Why is recycling important?
Most people see recycling as a way to “protect the environment,” but there’s more to it than that. Recycling is important because it benefits our economy, protects our health and preserves our resources:
Recycling is a significant force in the US economy and makes a vital contribution to job creation, business expansion, tax revenues, and overall economic development.
Extracting and processing natural resources to make products and disposing of them in a landfill when we’re done with them creates pollution that affects the air we breathe, the water we drink and the soil we use to grow our food.
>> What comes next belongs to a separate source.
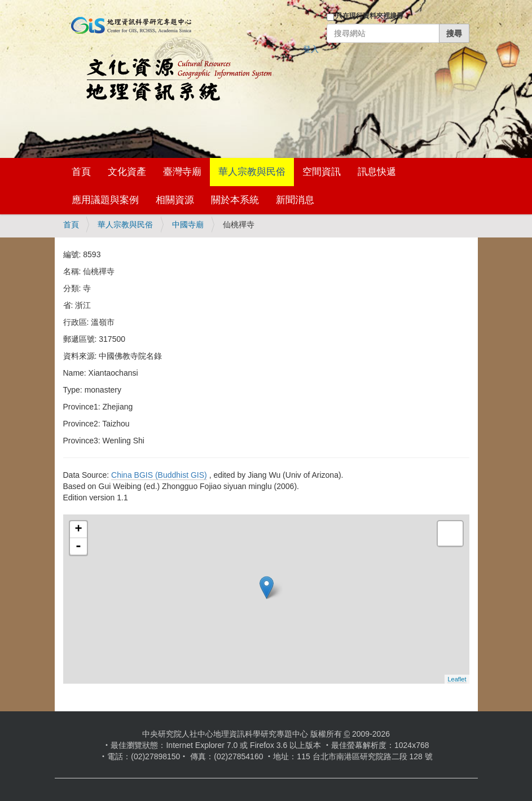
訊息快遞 (377, 171)
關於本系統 (235, 200)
Recycling decreases resource extraction and processing and therefore pollution.
Recycling conserves energy, landfill space and natural resources such as timber, water and minerals.
What is the recycling process?
Recycling includes the following four steps:
Step 1: Collection
There are several methods for collecting recyclables, including:
Drop-off recycling centers
Deposit / refund programs
Step 2: Processing
After collection, recyclables are sent to a Material Recovery Facility (MRF) to be sorted, cleaned, and processed into materials that can be used in manufacturing. There are three MRFs that serve the Kansas City metro area. This Waste Management video shows the step-by-step process of how materials are processed once they reach a facility.
Step 3: Manufacturing
More and more of today's products are being manufactured with recycled content. You probably already buy products with recycled-content and just don’t know it. Common household items that contain recycled materials include:
Laundry detergent bottles
Recycled materials are also used in new ways such as recovered glass in asphalt to pave roads or recovered plastic in carpeting and park benches.
Step 4: Purchasing Recycled-Content Products
You’re not really recycling unless you are buying recycled, i.e., “closing the loop.” A recycled product is a product made in whole or in part from material recovered from the waste stream. Recycled-content products are comparable in price and quality to products made from virgin materials. Buying recycled content products creates long-term markets for recyclable materials.
When you shop, look for:
Products that can be easily recycled.
Products that contain recycled content.
Look for products with the highest pos-tconsumer content.
Where does recycling fit in the bigger picture?
Recycling is just one component in the Waste Management Hierarchy which the EPA developed to rank the most environmentally sound strategies for managing municipal solid waste, more commonly known as trash or garbage. The highest designation is waste reduction (source reduction): if waste is not produced then it doesn’t have to be disposed. When waste is produced, it gives precedence to preparing it for reuse, then recycling/composting, then energy recovery, and last of all treatment and disposal.